O Avanço da IA e a Necessidade de Habilidades Novas
No Brasil, a ascensão da inteligência artificial generativa já se tornou uma realidade palpável. Conforme revela a pesquisa Estado da Inovação e IA 2025, realizada pela Dell Technologies, impressionantes 94% dos líderes do setor reconhecem o impacto profundo dessa tecnologia em suas áreas de atuação. Além disso, 88% desses executivos relatam melhorias significativas em termos de retorno sobre investimento (ROI) e produtividade. Entretanto, uma questão persiste: a necessidade de as equipes desenvolverem novas habilidades para explorar todo o potencial dessa inovação. Nesse cenário de transformação acelerada, fica claro que o valor não reside apenas no acesso a dados, mas sim na capacidade de interpretá-los com inteligência humana.
Nos últimos anos, o entendimento sobre a função estratégica dos dados evoluiu de maneira acelerada. Atualmente, há um consenso de que os dados são essenciais para alavancar a transformação digital e proporcionar uma vantagem competitiva. Contudo, essa valorização dos dados pode incutir um risco significativo: tomar decisões excessivamente dependentes de dados, de forma automática, onde não se leva em conta o contexto, a experiência humana ou a intuição. Essa limitação se torna ainda mais pertinente no contexto do aumento do uso de IA.
A Importância do Julgamento Humano na Interpretação de Dados
A literatura acadêmica tem alertado sobre esse possível desvio. Em um artigo do Journal of Innovation in Polytechnic Education (2024), é afirmado que “os dados podem indicar uma direção, mas nem sempre revelam o caminho correto”. Isso significa que, embora os dados demonstrem o que está acontecendo, muitas vezes falham em explicar o porquê e o que deve ser feito a partir dessas informações. A bibliografia sobre Tomada de Decisão Baseada em Dados, compilada pelo National Center for Principled Leadership & Research Ethics, reitera que o julgamento humano é fundamental para uma interpretação responsável e aprofundada dos dados.
Adotar uma cultura orientada por dados (data-informed) envolve tratar os dados como insumos valiosos, ao invés de meras ordens a serem seguidas. É a combinação de métricas, experiência, sensibilidade ao contexto, ética e pensamento crítico que resulta em decisões verdadeiramente estratégicas. Essa abordagem assume um papel ainda mais relevante diante do crescimento exponencial dos dados impulsionado pela IA generativa. As empresas brasileiras enfrentam desafios como expansão de infraestrutura, privacidade e otimizacão de custos, enquanto buscam alinhar a IA com seus objetivos comerciais.

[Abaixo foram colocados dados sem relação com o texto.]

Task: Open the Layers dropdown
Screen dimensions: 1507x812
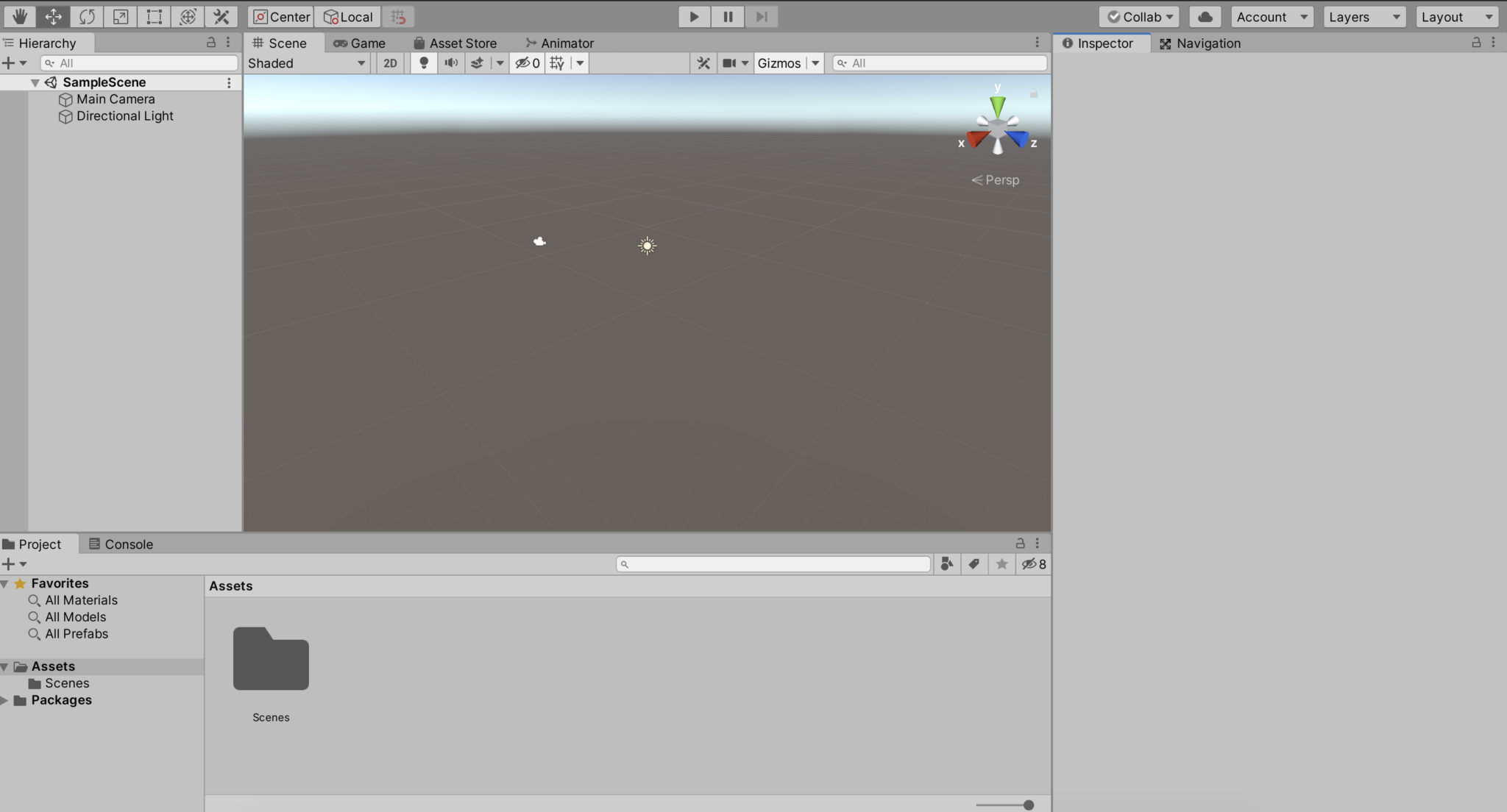Action: [x=1364, y=16]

Soluções escaláveis e ferramentas avançadas de ciência de dados têm sido essenciais nesse processo, capacitando as organizações a transformar dados brutos em insights acionáveis.

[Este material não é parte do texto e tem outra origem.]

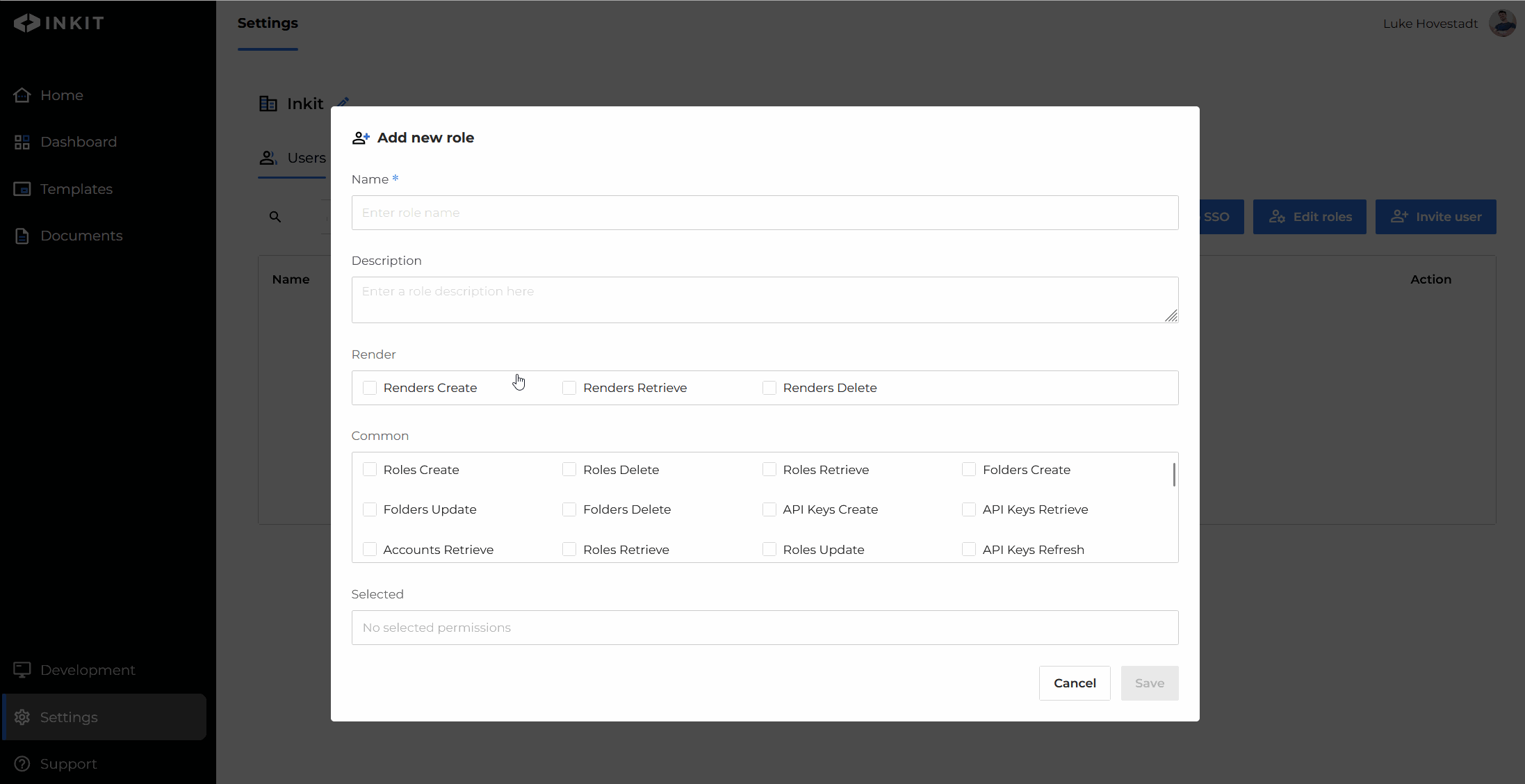This screenshot has height=784, width=1525.
Task: Click the search magnifier icon
Action: (x=275, y=217)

Sustentabilidade e Inovação no Uso da IA
A sustentabilidade também se destaca como uma prioridade. Muitos executivos reconhecem a IA como uma ferramenta crucial para a eficiência energética, levando a que as soluções de data centers adotem práticas de otimização que se alinham a uma transformação digital mais sustentável e competitiva. Outro avanço notável é a iminente chegada dos agentes pessoais e da IA agentiva: muitos líderes identificam oportunidades significativas nesse novo modelo, embora apenas uma fração das organizações se considere madura em termos de implementação de soluções de IA generativa. Várias delas já estão envolvendo suas equipes de ciência de dados no treinamento de modelos internos, indicando que muitos projetos ainda estão em fase experimental.
Nesta realidade, assegurar a presença humana no processo decisório é fundamental. A tecnologia deve ser uma ferramenta que potencializa a inteligência das equipes, e não que as substitua. A combinação de algoritmos sofisticados com a validação humana e a capacidade de interpretar nuances é o que aumenta a confiabilidade, minimiza vieses e resulta em decisões mais robustas.

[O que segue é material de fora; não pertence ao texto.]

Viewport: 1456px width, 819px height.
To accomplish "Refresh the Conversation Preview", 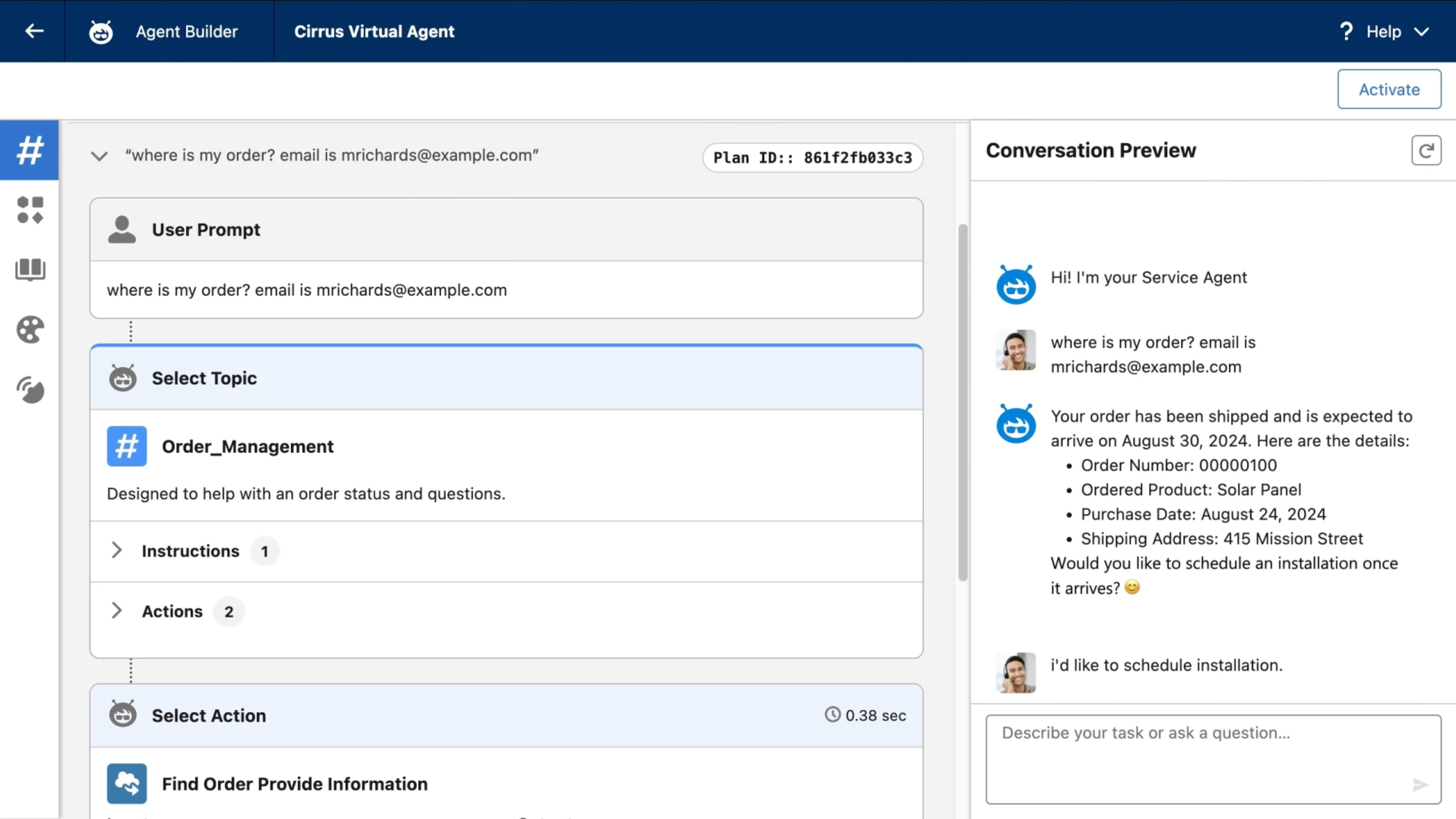I will click(x=1427, y=150).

A Importância da Interpretação Contextualizada
Em um mercado brasileiro que se caracteriza por sua diversidade, dinamismo e complexidade cultural, os dados são cruciais, mas não infalíveis. Liderar com inteligência contextual se torna essencial. O futuro não pertence àqueles que acumulam a maior quantidade de dados, mas sim àqueles que conseguem interpretá-los com profundidade e humanidade. Na era da inteligência artificial, é precisamente o fator humano que se torna mais valioso do que nunca.
Luis Gonçalves é presidente da Dell Technologies para a América Latina.